TORONTO (Reuters) - Freeport-McMoRan Inc, the world’s largest publicly traded copper miner, is “on a path” to get a new mining deal with Indonesia this year for its giant Grasberg mine, Chief Financial Officer Kathleen Quirk said on Thursday.
The Arizona-based company resumed copper concentrate exports from Grasberg, the world’s second-biggest copper mine, in April after a 15-week outage related to a government dispute over mining rights. Freeport had planned to ramp up production, which was cut by around two-thirds during the outage.
Freeport shares gained 2.9 percent to $12.06 on Thursday.
Jakarta halted Freeport’s copper concentrate exports in January, under new rules that require miners to adopt a special license, pay new taxes and royalties, divest a 51 percent stake in their operations and relinquish arbitration rights.
Freeport, whose current contract runs until 2021 with two 10-year extensions, will only agree to a license accompanied by an investment stability agreement that replicates current legal and fiscal certainty, Quirk said.
“We think we’re on a path to be able to get that resolved during this year and that’s our top priority,” Quirk said via webcast from a Deutsche Bank conference.
Without the agreement, Freeport is unlikely to continue investing in the country, she said, noting the company has already spent $3 billion on a project to transitions Grasberg to underground from open pit mining.
Production from the project, about half complete, is targeted for 2018 or 2019, she said.
The government will meet Freeport next Wednesday for further talks and negotiations could be concluded by October 2017, Teguh Pamuji, secretary general at Indonesia’s energy and mining ministry told reporters on Friday.

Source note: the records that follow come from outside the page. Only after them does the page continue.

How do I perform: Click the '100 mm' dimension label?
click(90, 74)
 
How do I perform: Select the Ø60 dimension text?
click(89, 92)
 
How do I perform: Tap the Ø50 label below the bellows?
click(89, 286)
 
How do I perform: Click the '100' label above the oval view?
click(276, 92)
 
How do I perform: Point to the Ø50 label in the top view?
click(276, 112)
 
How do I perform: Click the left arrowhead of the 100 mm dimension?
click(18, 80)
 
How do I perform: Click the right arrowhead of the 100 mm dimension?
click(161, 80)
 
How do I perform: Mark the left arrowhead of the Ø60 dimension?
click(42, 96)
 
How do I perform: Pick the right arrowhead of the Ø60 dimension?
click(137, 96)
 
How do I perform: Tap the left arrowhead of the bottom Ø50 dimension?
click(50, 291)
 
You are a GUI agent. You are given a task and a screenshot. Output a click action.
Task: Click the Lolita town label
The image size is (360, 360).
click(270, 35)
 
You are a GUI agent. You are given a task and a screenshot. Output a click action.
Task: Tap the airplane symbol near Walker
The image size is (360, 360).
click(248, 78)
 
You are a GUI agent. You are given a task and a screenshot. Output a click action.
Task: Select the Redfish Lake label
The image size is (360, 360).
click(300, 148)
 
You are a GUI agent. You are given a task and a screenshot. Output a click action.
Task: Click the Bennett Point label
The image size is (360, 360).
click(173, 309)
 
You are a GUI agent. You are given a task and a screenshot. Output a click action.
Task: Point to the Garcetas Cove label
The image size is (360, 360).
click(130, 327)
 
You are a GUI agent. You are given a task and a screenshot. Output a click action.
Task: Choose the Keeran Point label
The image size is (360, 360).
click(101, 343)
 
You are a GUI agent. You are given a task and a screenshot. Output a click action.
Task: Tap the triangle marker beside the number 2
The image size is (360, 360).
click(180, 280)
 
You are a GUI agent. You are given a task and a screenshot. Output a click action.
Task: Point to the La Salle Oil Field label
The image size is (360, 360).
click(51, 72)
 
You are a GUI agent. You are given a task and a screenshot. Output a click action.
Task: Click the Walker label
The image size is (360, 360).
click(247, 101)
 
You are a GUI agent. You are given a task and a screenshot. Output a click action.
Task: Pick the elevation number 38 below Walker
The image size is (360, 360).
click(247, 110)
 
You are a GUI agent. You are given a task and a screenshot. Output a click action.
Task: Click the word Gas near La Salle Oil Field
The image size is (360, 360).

“The important thing is the substance, which will cover regulations and documents that will make them comfortable and give security for them to operate in Indonesia,” he said.
Meantime, Freeport is grappling with labor problems.
Its contractor-dominated workforce in Indonesia has been reduced to approximately 26,000 workers currently from about 33,000 at the start of 2017.
Following the export restrictions, Freeport furloughed some 3,000 workers in the first quarter, Quirk said, sparking a strike and high levels of absenteeism. Freeport later deemed that approximately 3,000 full-time employees and 1,000 contractors had resigned, Quirk said.
Quirk said Freeport is training additional workers and “offering opportunities for those workers that are deemed to have resigned to be able to apply for open positions through contractor companies.”
While the union said its strike would extend into June, Freeport has not seen additional absenteeism that would cause it to assume the workers had resigned, she added.
The union, which began a 30-day strike on May 1, said on May 20 that it would extend the strike for a second month.